"""
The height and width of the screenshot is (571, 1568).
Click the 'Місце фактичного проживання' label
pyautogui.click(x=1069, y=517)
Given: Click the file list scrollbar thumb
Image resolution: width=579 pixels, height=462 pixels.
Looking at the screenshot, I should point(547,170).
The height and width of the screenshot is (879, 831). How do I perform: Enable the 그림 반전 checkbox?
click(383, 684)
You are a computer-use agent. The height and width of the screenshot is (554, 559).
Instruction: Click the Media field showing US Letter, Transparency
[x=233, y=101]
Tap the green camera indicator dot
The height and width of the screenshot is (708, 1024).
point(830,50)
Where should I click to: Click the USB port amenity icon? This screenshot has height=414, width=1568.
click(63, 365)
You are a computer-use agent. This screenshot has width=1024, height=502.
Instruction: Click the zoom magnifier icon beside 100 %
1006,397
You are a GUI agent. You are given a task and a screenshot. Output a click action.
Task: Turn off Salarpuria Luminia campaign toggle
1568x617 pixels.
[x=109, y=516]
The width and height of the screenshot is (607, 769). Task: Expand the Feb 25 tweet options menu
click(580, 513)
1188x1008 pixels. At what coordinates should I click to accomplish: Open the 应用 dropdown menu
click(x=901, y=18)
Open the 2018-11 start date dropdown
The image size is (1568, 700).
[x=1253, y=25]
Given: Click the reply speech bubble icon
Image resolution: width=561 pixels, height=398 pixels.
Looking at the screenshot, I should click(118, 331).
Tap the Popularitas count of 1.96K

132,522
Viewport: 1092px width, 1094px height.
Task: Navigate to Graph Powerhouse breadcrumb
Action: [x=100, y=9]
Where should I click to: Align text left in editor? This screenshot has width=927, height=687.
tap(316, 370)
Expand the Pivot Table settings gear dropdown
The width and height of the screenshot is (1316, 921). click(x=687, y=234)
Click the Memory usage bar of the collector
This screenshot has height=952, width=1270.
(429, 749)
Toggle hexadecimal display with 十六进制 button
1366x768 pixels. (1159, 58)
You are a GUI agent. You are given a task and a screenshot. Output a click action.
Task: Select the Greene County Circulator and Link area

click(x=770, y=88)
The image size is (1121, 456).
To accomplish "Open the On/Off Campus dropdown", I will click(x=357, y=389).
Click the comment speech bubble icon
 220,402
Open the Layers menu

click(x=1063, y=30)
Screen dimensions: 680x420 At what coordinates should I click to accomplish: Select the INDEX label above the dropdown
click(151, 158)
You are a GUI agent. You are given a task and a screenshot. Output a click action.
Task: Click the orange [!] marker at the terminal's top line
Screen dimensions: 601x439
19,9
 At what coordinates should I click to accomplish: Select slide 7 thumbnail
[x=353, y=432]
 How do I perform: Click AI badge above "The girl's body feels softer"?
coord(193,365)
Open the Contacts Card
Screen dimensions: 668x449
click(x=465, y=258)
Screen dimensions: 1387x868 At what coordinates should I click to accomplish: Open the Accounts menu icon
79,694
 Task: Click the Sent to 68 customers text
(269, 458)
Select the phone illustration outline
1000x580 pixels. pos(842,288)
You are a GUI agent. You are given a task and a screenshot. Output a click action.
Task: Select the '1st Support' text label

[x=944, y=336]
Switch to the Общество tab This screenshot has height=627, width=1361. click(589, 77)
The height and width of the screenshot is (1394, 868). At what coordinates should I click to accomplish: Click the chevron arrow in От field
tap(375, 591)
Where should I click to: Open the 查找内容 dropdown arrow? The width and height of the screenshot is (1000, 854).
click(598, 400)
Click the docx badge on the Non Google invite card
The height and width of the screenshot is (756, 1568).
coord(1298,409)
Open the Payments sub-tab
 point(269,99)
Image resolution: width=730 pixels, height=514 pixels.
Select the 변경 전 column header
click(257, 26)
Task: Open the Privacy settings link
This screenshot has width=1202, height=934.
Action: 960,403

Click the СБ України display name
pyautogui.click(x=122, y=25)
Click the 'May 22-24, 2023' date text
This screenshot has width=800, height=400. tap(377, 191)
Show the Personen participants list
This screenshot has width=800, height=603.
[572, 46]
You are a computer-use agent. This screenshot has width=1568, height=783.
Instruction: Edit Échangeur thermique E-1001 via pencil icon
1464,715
"""
TASK >>
Show every line of the material that includes the string "list".

THE COMPLETED TASK >>
Given: Click the file list scrollbar thumb
Show the Personen participants list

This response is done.